I doubt I’ll ever see her again.
But on a completely unrelated note and minus the drama and fanfare that goes with a best friend break-up, I find myself giggling with glee these days when my baby tries to speak—it’s this wonderful gibberish-- EXACTLY like the backwards talking midget from Twin Peaks. It’s uncanny. (Weirder still, apparently this is a cult phemonenon—my friend Emily reported that back when her son Quinn was B’s age, he too, was—and I quote her-- “the backwards talking midget from Twin Peaks.” She said this way back when I didn’t know her, so I didn’t steal her simile, swear to God. I had no idea Twin Peaks was so much a part of our vernacular—someone should study this.) Plus, with little B, there is all this tongue thrusting going on. It shoots out suddenly, like an unruly gopher popping up and out from his hole. B seems powerless to stop it, so instead he’s laughing more too at the strange sounds he’s able to create. Meanwhile, he does know some words. “Outside” is big right now. “Yogrrr” also popular at snack time. And he is, of course, my son—sometimes when I’m putting on music in the morning I’ll say “How about some Madonna?” and he’ll reply “adonna. Yes.”His yeses are very crisp, with excellent enunciation.

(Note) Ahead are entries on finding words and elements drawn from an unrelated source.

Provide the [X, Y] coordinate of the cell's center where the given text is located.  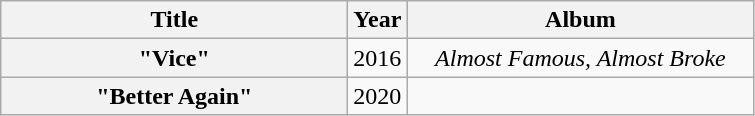
Year [378, 20]
Title [174, 20]
2016 [378, 58]
Album [580, 20]
"Better Again" [174, 96]
2020 [378, 96]
"Vice" [174, 58]
Almost Famous, Almost Broke [580, 58]
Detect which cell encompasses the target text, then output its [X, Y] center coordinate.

Yesterday morning he said “shit.” Well, almost shit. More like “sht”with the vowel left out but with the proper intonation, the correct inflection. This happened moments after I said the real shit while he flailed about on the changing table, his poop falling in clumps from the diaper onto the cover and my arms as I struggled to hold his legs down. “Shit” was bound to be an early word for him. My husband has a bad habit of saying the word and then quickly tacking on “poopie” in a misguided move to correct himself. So late afternoon, he and baby B will be enjoying peanut butter sandwiches while watching SpongeBob and B will lunge forward grabbing hold of my husband’s head (he’s fucking quick), leaving the gook on his ears and forehead. “Shit” the cry will go out and I will throw my husband a stern look that says be a good role model, you fucker. “Shit, poopie,” my husband will say sheepishly. So now B not only knows “shit,” he can define it. But it’s mainly my husband’s fault.
Kathy Griffin is coming on and I’m settling in for a fabulous night of TV. My husband is making me one of his signature vanilla milkshakes. The evening’s mood is festive, celebratory. We’re toasting “shit” and the beautiful demise of a friendship.